Nossa politica não consiste em
proteger aos proxenetas. Segundo o modelo que propomos, os terceiros que
exploram ou violam direitos de trabalhadores e trabalhadoras sexuais devem
continuar sendo criminalizados. Mas existem leis excessivamente amplas, como as
que proíbem “promover a prostituição” ou “administrar bordeis” que são
frequentemente utilizadas contra trabalhadores e trabalhadoras sexuais e
criminalizam as ações que empreendem para tentar manter-se a salvo. Por
exemplo, em muitos países, se os trabalhadores e trabalhadoras sexuais
trabalham juntos por razões de segurança, considera-se que formam um “bordel”.
Nossa política pede que as leis se reorientem para abordar os atos de
exploração, abuso e tráfico, em vez de estabelecer delitos de caráter muito
geral que criminalizam os trabalhadores e trabalhadoras sexuais e colocam suas
vidas em risco.
7. Por que a Anistia
Internacional não apoia o modelo nórdico?
Embora o modelo nórdico não
criminalize diretamente os trabalhadores e trabalhadoras sexuais, há aspectos
operativos – como a compra de sexo ou o arrendamento de locais nos quais vender
sexo que continuam criminalizados. Isso coloca em risco a segurança dos
trabalhadores e trabalhadoras sexuais e os torna vulneráveis a abusos; podem continuar
sendo objeto de perseguição por parte da polícia, cujo objetivo frequentemente
é erradicar o trabalho sexual mediante o cumprimento da lei penal. Na
realidade, as leis contra a compra de sexo significam que os trabalhadores e as
trabalhadoras sexuais têm que correr mais riscos para proteger os compradores e
evitar que sejam detectados pela polícia. Os trabalhadores e trabalhadoras
sexuais com os quais falamos nos contaram que, de forma habitual, os clientes
lhes pedem que visitem suas casas para evitar a polícia, em vez de ir a um
local onde o trabalhador ou trabalhadora sexual se sinta mais seguro.
No modelo nórdico, o trabalho
sexual continua extremamente estigmatizado, o que contribui para a
discriminação e marginalização dos que se dedicam a ele.
8. Por que a Anistia
Internacional acredita que pagar por trabalho sexual é um direito humano?
Nossa política não trata sobre os
direitos dos que compram sexo: concentra-se exclusivamente em proteger
trabalhadores e trabalhadoras sexuais que enfrentam uma série de violações de
direitos humanos vinculadas à criminalização. Ao adotar esta política, a
Anistia Internacional diz que acreditamos que devem ser protegidos os direitos
de um grupo de pessoas que pode ser extremamente vulnerável a violações de
direitos humanos.
9. Como organização de direitos
humanos, esta votação significa que vocês promovem o trabalho sexual?

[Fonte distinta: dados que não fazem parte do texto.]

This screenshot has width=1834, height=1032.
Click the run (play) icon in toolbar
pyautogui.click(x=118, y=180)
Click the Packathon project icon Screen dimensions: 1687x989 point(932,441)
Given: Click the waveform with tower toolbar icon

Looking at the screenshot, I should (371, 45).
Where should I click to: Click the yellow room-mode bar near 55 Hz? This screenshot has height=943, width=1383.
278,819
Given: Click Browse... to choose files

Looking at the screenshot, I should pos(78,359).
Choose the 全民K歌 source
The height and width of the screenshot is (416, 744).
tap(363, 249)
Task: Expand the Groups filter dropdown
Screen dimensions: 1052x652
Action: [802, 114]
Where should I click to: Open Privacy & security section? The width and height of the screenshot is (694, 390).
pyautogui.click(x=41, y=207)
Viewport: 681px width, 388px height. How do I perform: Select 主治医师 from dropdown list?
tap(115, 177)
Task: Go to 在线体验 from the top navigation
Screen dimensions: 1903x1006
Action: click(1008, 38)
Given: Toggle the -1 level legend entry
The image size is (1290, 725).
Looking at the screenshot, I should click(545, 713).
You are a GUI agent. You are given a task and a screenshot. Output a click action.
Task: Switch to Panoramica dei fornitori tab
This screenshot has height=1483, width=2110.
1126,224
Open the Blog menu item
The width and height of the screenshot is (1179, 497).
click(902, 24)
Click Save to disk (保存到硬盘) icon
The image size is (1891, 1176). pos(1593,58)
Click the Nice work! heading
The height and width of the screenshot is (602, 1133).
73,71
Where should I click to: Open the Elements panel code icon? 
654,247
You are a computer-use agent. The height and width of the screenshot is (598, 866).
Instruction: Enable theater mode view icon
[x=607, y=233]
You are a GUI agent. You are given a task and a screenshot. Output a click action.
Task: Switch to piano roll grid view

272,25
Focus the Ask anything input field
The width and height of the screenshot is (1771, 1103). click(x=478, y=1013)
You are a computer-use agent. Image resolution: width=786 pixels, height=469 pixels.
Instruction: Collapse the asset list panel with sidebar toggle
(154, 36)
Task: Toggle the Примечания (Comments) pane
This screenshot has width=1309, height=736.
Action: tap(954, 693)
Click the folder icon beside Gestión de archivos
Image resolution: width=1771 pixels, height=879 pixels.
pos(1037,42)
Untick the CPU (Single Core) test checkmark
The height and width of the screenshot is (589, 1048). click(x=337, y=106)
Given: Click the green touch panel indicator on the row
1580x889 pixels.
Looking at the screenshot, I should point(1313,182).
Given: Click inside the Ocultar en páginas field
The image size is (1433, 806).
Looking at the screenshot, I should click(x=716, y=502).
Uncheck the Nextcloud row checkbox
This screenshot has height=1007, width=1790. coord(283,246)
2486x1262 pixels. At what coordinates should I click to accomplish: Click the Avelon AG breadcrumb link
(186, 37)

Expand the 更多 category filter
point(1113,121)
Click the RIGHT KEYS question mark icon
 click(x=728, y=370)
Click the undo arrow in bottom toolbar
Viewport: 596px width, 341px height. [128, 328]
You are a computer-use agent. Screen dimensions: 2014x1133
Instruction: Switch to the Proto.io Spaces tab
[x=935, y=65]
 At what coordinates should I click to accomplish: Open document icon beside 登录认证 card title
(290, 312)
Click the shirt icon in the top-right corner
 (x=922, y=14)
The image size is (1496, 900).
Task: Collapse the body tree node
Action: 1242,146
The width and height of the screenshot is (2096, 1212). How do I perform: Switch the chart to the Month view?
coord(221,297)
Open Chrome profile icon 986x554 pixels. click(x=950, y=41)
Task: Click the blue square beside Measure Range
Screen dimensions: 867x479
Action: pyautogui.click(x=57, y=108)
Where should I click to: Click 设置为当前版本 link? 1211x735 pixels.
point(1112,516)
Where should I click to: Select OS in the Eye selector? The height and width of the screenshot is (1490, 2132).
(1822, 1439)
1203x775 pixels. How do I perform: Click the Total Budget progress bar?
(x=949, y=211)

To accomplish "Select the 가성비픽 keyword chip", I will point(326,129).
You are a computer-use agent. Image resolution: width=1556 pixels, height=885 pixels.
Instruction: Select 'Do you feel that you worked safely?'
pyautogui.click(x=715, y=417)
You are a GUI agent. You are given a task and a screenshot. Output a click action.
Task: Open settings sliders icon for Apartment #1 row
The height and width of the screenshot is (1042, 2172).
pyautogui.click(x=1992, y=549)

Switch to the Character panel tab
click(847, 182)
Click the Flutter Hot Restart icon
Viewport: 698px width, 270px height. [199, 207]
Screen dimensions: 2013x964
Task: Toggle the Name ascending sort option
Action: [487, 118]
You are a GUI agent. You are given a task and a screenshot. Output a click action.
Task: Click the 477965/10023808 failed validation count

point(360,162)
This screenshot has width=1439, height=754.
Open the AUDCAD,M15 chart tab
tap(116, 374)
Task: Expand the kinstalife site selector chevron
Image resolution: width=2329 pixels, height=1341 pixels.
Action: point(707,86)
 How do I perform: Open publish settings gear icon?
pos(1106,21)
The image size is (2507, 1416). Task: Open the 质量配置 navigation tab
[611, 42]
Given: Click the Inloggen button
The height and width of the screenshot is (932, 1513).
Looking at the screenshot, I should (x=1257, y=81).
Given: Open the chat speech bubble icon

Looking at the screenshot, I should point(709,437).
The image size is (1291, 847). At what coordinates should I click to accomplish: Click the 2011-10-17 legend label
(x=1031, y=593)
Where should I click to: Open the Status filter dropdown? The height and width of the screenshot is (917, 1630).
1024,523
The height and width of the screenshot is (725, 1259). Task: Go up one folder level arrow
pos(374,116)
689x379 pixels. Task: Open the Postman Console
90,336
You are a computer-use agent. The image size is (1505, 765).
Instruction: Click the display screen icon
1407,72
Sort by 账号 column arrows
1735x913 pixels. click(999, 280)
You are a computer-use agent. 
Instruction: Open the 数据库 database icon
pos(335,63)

Não. Não acreditamos que ninguém
deva realizar trabalho sexual contra a sua vontade, e ninguém deve ver-se
obrigado ou coagido a se converter em trabalhador ou trabalhadora sexual.
Existem provas de que, frequentemente, os trabalhadores e trabalhadoras sexuais
se dedicam a este trabalho como seu único meio de sobrevivência, e porque não
têm outra opção. Isso só perpetua a marginalização dos trabalhadores e
trabalhadoras sexuais, e é por isso que queremos garantir que contemos com uma
política que defenda seus direitos humanos.
10. A Anistia Internacional adotou uma decisão, mas o que ocorrerá em
seguida?
A votação deu à nossa Junta
Diretora Internacional luz verde para elaborar e acordar uma política com a
qual proteger os direitos humanos dos trabalhadores e trabalhadoras sexuais.
Esta política será discutida em sua próxima reunião de outubro. A Junta se baseará
nas conclusões da consulta e na investigação realizada até esta data e tomará uma
decisão sobre a melhor política para refletir o compromisso da Anistia Internacional
de proteger os direitos humanos dos trabalhadores e trabalhadoras sexuais.